#ColloqueFO : Priver les salariés de pouvoir pour mieux les asservir

Colloque du 22 juin par Clarisse Josselin

Photographie : F. Blanc (CC BY-NC 2.0)

Depuis toujours, la non-reconnaissance des savoirs professionnels des salariés a existé pour anesthésier leur pouvoir d’agir, mieux les subordonner et permettre au patron d’imposer seul ses critères de rentabilité. C’est ce qu’a affirmé Danièle Linhart, directrice de recherche au CNRS, intervenant à la table ronde sur le management moderne.

Le savoir, c’est du pouvoir. Cette formule, dans la droite ligne du taylorisme, reste d’actualité. Aujourd’hui, le nouveau modèle d’organisation managériale repose sur l’individualisation de chacun à son travail, pour affaiblir le collectif, on parle de management des affects, poursuit-elle.

Cette domination s’exerce par une mise en obsolescence des travailleurs en termes de connaissances et de savoirs. Constamment confrontés à un nouvel environnement de travail, ils se retrouvent apprentis permanents, une situation qui les expose au burn-out et à l’épuisement professionnel. Il y a une dévalorisation de l’image de soi, la peur de mal faire son travail, poursuit-elle. Ce sentiment d’impuissance peut déclencher le suicide.

Pour Marie-Christine Soula, médecin du travail, ce pouvoir échappe aussi aux managers de proximité. Ils doivent appliquer des injonctions contradictoires permanentes, sans savoir pourquoi ni à quoi ça sert, a-t-elle expliqué. Certains doivent même demander de faire moins bien, dans la logique du quick and dirty, autorisée par certains clients, y compris dans l’aéronautique...

La perte de sens provoque l’épuisement professionnel

Cette perte de sens provoque des dégâts importants sur leur santé. Ce sont eux qui sont les plus exposés à l’épuisement professionnel, constate-t-elle. La direction, détentrice de l’information, craque moins.

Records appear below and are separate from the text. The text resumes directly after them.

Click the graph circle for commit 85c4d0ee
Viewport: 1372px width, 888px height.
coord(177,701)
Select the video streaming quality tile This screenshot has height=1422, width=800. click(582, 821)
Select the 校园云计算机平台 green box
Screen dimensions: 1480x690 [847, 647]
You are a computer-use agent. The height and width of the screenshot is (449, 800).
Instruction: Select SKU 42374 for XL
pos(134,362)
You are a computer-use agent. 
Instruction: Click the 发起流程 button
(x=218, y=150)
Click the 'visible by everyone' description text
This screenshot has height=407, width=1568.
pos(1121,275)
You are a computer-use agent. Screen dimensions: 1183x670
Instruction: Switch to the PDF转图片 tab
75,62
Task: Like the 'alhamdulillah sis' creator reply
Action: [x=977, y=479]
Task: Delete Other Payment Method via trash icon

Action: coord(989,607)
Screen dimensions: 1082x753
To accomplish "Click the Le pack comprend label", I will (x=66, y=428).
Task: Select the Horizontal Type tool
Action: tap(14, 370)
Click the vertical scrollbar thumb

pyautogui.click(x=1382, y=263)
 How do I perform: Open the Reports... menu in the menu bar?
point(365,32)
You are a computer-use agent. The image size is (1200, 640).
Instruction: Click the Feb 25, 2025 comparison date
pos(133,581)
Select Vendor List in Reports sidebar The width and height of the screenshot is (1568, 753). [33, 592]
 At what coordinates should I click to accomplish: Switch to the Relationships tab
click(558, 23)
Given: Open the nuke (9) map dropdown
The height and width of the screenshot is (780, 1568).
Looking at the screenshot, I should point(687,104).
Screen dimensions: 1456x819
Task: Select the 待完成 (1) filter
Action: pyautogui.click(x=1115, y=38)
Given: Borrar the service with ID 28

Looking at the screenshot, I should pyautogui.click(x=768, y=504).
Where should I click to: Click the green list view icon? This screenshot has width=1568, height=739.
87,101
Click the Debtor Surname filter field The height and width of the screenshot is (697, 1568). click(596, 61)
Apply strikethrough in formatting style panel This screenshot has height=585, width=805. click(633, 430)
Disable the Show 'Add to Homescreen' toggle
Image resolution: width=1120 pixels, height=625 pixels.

Elle relève six causes à cet épuisement, à commencer par la surcharge de travail en terme d’amplitude des horaires. Mais entrent aussi en jeu le sentiment d’injustice et d’iniquité ou le déficit de collectif. Elle a appelé les syndicats à agir sur ces signaux d’alerte. On arrive à absorber la charge de travail, mais pas les injonctions paradoxales ou l’absence de sens, poursuit-elle.

Le médecin a aussi lancé un véritable cri d’alarme sur les pathologies à effet différé en lien avec le stress excessif et le non-sens du travail. Y aura-t-il des cancers hormonaux induits à long terme ? interroge-t-elle. Nous devons être très attentifs, je ne veux pas d’un nouveau scandale, comme celui de l’amiante où tout le monde était au courant.